Virginia Vassilevska Williams

Fredman’s Trick Meets Dominance Product: counting and detection equivalences and more

Two useful tools in graph algorithms are Fredman's trick (used in many All-Pairs Shortest Paths algorithms) and Matousek's Dominance product algorithm (used e.g. to solve all-pairs bottleneck paths or nondecreasing paths). In this talk I will give a new application of these techniques with some intriguing consequences. For instance, we will see that many well-studied problems such as 3SUM, Min-Plus convolution, the Min-Plus product of matrices and versions of All-Pairs Shortest Paths are fine-grained equivalent to their natural counting variants.
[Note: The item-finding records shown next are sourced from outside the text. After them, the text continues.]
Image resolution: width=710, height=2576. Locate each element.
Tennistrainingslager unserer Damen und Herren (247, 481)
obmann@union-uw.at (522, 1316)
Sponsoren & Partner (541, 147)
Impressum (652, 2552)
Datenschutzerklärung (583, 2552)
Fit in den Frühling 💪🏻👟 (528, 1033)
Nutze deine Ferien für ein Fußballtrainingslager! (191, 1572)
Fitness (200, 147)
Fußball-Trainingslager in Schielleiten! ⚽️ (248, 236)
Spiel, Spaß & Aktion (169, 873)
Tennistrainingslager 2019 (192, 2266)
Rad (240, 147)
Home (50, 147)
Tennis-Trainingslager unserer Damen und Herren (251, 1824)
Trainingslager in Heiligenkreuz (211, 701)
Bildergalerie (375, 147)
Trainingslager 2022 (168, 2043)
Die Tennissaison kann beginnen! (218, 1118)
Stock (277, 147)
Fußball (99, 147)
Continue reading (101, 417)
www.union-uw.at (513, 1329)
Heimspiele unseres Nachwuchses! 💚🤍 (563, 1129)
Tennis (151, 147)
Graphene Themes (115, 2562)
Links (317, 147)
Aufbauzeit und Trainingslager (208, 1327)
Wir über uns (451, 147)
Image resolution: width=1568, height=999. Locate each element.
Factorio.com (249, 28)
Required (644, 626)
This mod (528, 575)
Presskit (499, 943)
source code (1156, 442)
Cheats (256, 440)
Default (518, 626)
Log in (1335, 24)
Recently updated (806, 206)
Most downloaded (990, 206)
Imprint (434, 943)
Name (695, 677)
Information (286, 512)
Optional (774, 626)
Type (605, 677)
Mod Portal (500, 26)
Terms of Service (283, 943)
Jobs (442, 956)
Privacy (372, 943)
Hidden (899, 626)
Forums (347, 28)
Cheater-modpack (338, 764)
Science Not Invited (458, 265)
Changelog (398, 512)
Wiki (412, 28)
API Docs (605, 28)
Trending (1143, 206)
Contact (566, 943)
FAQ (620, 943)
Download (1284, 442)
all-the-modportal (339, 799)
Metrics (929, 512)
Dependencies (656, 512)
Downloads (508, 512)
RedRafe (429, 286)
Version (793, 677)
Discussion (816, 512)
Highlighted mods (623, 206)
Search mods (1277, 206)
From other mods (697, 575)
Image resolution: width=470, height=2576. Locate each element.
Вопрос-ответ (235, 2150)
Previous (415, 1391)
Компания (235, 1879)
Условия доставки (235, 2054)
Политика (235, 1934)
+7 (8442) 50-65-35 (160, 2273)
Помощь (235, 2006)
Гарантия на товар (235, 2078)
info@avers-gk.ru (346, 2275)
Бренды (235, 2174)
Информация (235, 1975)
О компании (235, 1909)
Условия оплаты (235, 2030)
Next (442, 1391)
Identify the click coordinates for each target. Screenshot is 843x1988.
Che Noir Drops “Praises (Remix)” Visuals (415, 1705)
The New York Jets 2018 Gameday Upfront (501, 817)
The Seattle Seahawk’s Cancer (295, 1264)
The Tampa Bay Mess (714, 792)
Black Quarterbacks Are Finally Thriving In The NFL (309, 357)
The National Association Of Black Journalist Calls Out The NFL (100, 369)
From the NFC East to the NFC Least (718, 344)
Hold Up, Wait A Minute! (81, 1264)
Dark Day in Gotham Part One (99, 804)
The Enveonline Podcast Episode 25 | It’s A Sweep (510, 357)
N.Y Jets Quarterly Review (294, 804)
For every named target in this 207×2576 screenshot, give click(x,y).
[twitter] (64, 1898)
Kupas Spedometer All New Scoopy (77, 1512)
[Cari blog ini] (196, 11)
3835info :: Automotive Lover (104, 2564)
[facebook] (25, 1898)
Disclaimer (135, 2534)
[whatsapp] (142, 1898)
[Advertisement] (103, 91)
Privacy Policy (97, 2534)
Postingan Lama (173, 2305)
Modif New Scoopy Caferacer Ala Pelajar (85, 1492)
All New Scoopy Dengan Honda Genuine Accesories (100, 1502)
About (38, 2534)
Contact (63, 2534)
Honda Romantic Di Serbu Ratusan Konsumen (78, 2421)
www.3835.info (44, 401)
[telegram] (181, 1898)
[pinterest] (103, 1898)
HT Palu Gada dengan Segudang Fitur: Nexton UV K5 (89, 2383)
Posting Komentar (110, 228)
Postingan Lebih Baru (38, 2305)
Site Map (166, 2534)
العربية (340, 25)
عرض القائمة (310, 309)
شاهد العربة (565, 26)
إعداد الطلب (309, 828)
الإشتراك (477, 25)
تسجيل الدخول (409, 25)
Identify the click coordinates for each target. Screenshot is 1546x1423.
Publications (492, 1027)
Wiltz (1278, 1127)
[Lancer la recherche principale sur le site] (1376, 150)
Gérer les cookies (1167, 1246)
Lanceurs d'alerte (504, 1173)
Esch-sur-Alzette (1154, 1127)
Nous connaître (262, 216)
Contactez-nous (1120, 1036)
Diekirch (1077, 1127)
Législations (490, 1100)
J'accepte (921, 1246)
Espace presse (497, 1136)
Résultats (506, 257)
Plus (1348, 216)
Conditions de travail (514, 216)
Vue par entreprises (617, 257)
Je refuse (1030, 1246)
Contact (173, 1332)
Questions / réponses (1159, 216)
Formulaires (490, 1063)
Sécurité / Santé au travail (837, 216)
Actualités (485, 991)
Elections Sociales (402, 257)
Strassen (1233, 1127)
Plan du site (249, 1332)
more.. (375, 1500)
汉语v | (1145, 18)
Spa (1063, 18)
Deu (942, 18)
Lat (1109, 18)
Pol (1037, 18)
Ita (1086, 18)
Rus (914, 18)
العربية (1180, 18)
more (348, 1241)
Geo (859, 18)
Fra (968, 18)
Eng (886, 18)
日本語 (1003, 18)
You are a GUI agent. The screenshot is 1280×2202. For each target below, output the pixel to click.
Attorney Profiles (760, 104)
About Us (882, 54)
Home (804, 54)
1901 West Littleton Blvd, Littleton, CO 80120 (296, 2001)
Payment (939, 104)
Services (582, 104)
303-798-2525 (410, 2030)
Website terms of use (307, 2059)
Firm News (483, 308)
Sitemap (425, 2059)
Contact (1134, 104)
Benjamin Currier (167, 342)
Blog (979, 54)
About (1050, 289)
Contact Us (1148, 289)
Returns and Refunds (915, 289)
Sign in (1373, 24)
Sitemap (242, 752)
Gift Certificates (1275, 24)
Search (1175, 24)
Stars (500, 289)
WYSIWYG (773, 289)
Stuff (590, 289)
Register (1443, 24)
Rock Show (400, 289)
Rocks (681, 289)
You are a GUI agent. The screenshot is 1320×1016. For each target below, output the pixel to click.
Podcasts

In particular, for 3SUM the result is as follows. In 3SUM one is given three lists of n integers each, A,B and C and one needs to determine whether there are a in A, b in B and c in C so that a+b+c=0. In the counting version #3SUM, given the same input, one needs to count for every c in C the number of pairs (a,b) so that a+b+c=0. Both 3SUM and #3SUM have simple Õ(n2) time algorithms. A basic open problem is whether 3SUM admits a ``truly subquadratic'', O(n2-ϵ) time algorithm for any ϵ > 0, and it is often conjectured that this is not the case. Our result shows that 3SUM has a truly subquadratic time algorithm if and only if the seemingly harder #3SUM problem has a truly subquadratic algorithm.
We will discuss other applications of the techniques and relationships to some pattern matching questions such as Text-to-Pattern Hamming Distances.
Based on joint work with Timothy Chan, Yinzhan Xu and Ce Jin.